There were only 11 actresses in the movie, not 13. Scenes involving the remaining two, Phyllis Fraser and Betty Furness, ended up on the cutting room floor. Several other roles also were telescoped in the editing process when the film was shortened from its original 73 minutes to 59 minutes for theatrical release.
Peg Entwistle, who played Hazel Clay Cousins, committed suicide, two days after the film's American date of release, Friday, September 16th, 1932. She jumped off the "H" of the Hollywood sign, then "Hollywoodland," on Sunday, September 18th, 1932.
Much of Peg Entwistle's performance was cut from the film in order to excise her character's affair with a female lover, due to the Studio Relations' Committee's enforcement of the Production Code.

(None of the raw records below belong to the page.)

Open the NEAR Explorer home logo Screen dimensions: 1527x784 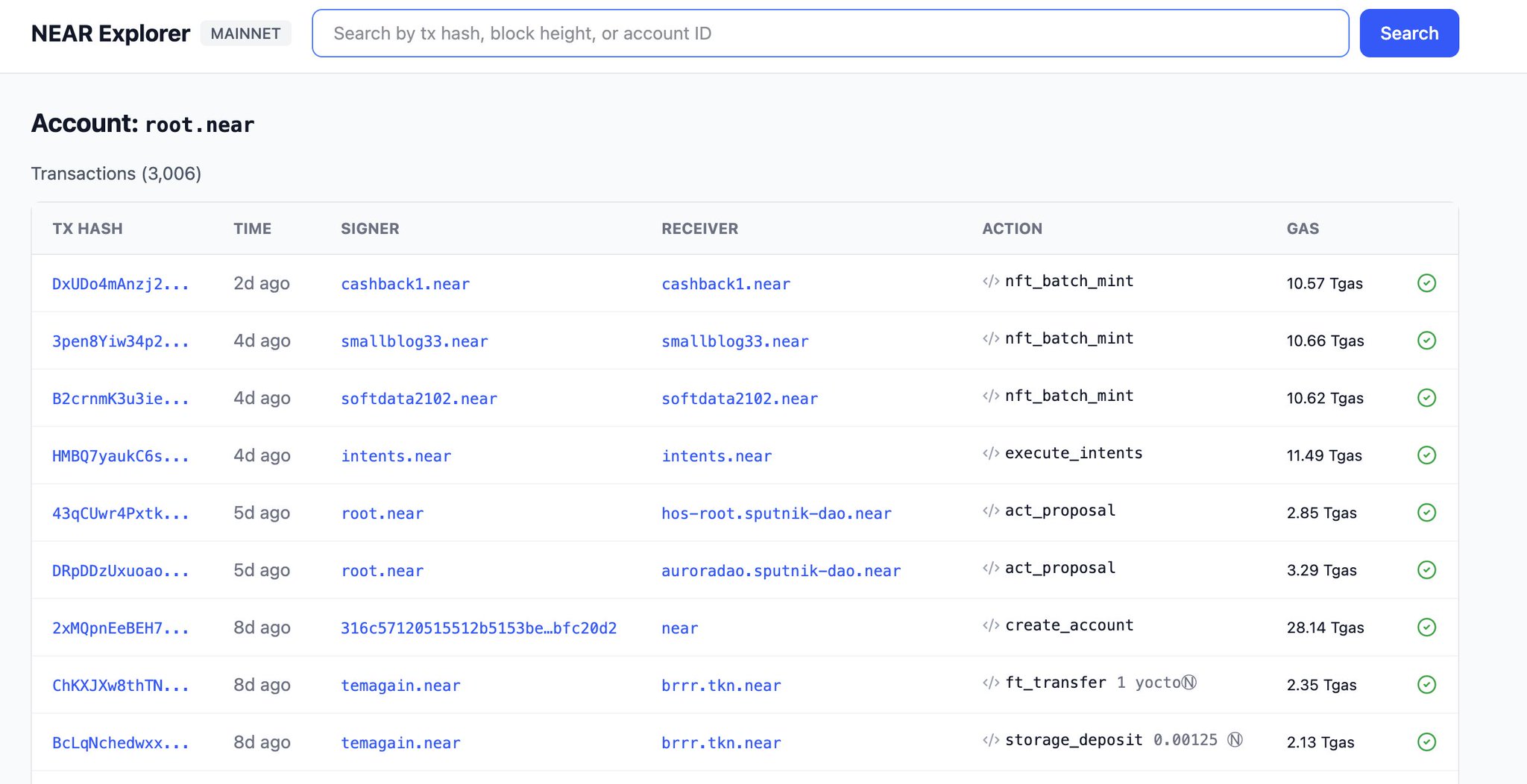point(110,34)
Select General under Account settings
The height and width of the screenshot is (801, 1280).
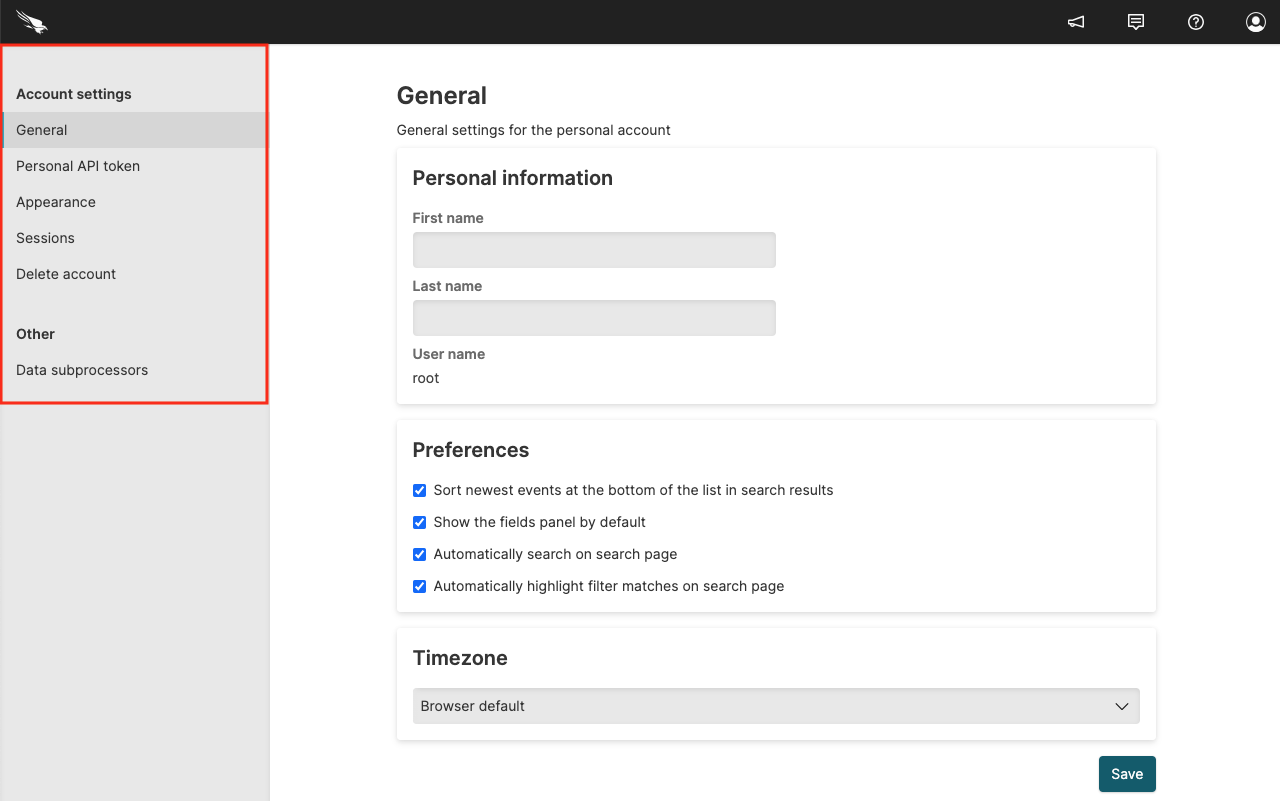point(41,130)
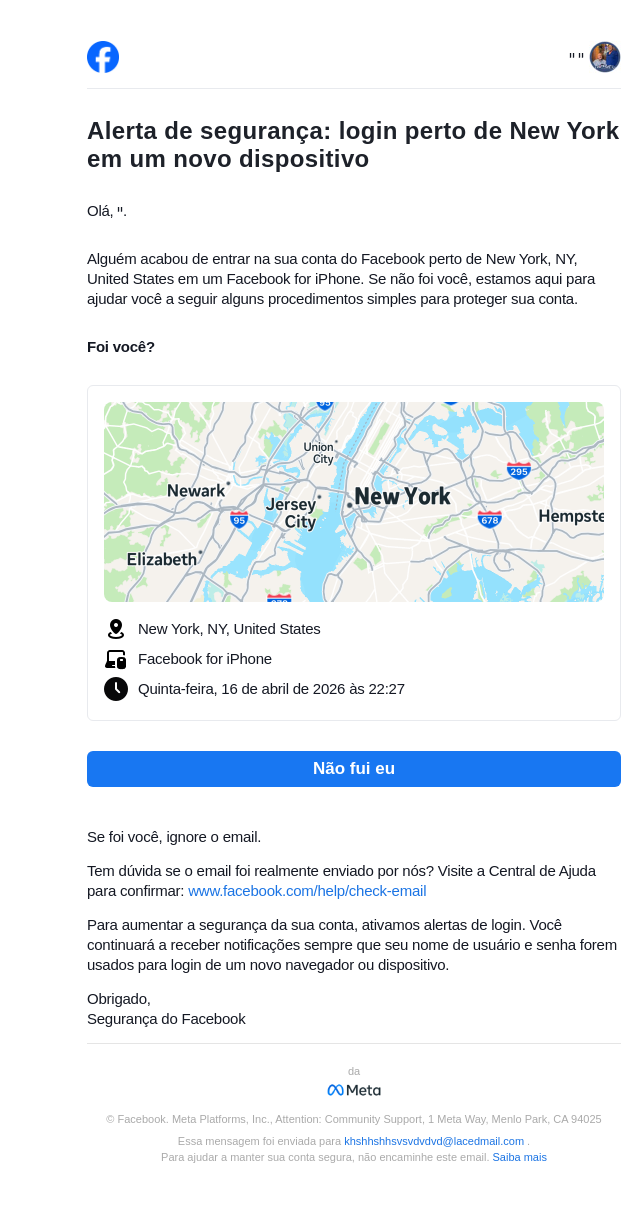This screenshot has height=1213, width=624.
Task: Click the "Não fui eu" button
Action: click(354, 769)
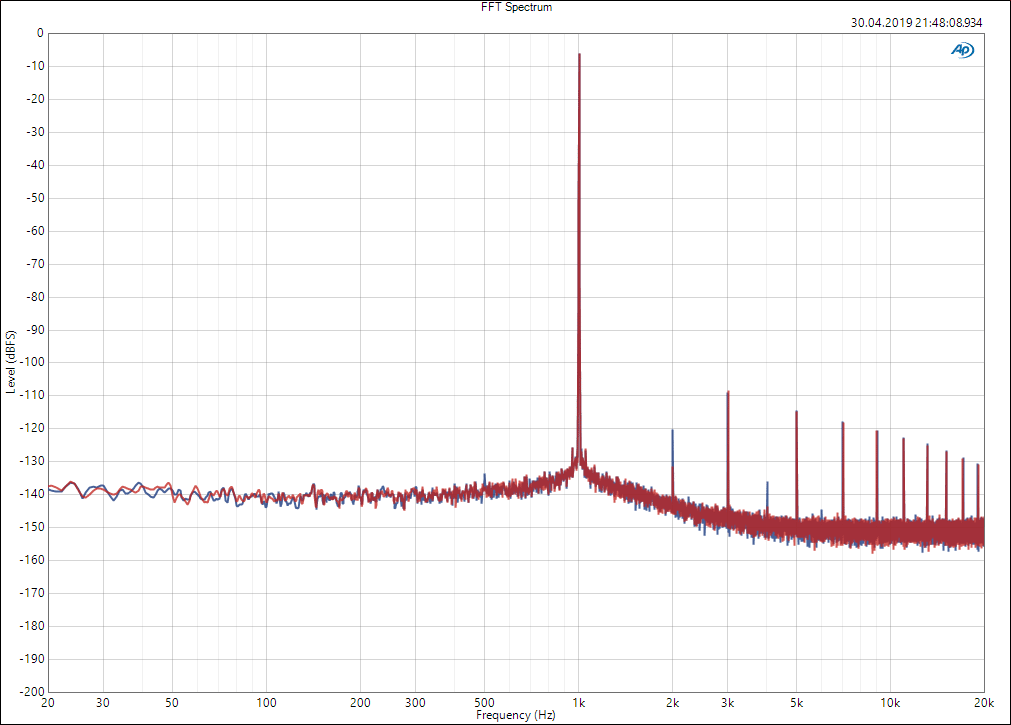
Task: Select the Frequency (Hz) axis label
Action: [x=515, y=716]
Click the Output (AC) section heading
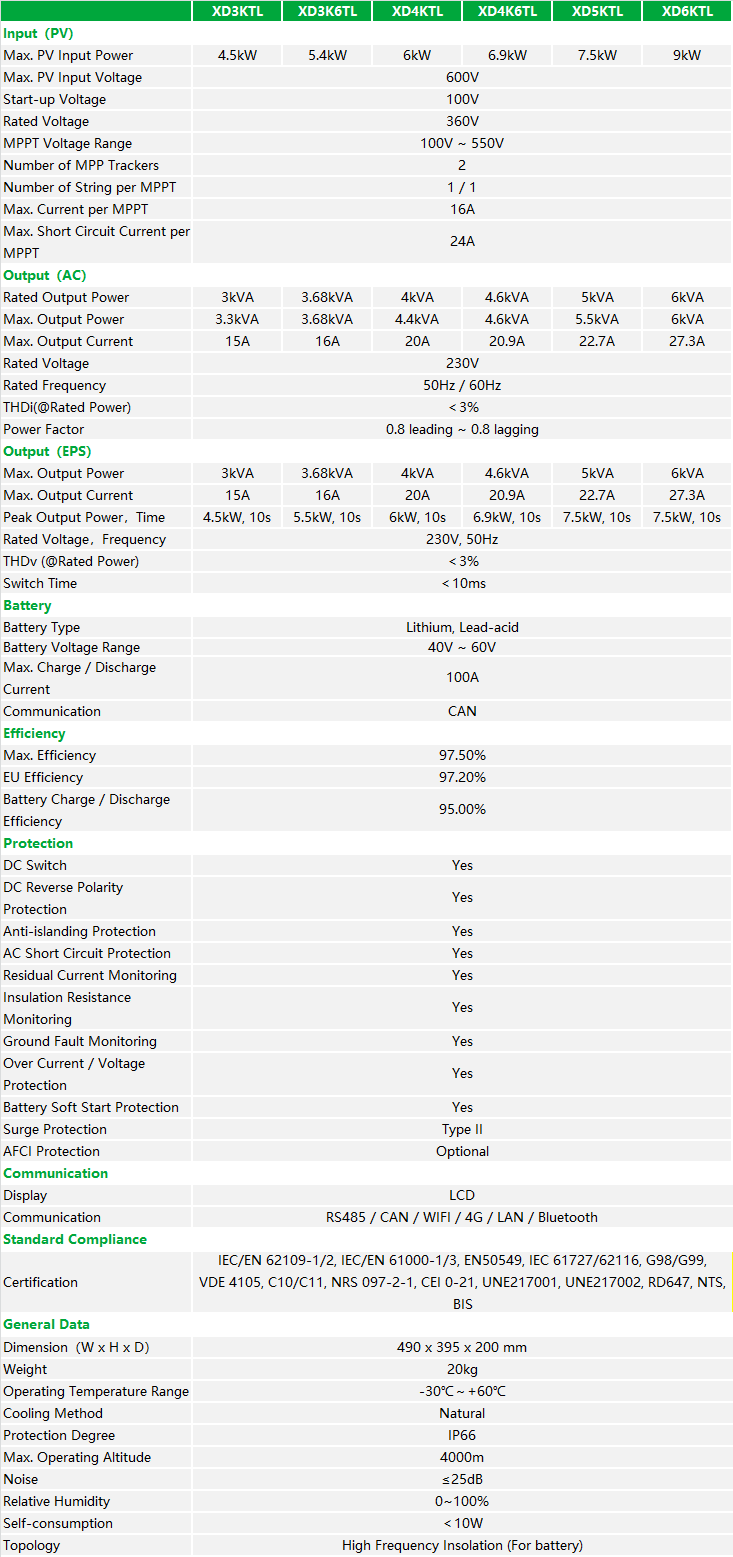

Betty Furness's first film role. According to the autobiography "Being and Becoming" by Myrna Loy, Furness also doubled her as a hand model in some close-up scenes. Betty Furness' scenes (as the 13th woman) were cut.
According to film historian William K. Everson, composer Max Steiner previewed a bit of his 1933 musical score for King Kong (1933) in Thirteen Women (1932): "[t]he unique, tense combination of notes that accompanies the shot of the train in one sequence is identical with the theme that he used just prior to Kong's attack on the NY elevated train."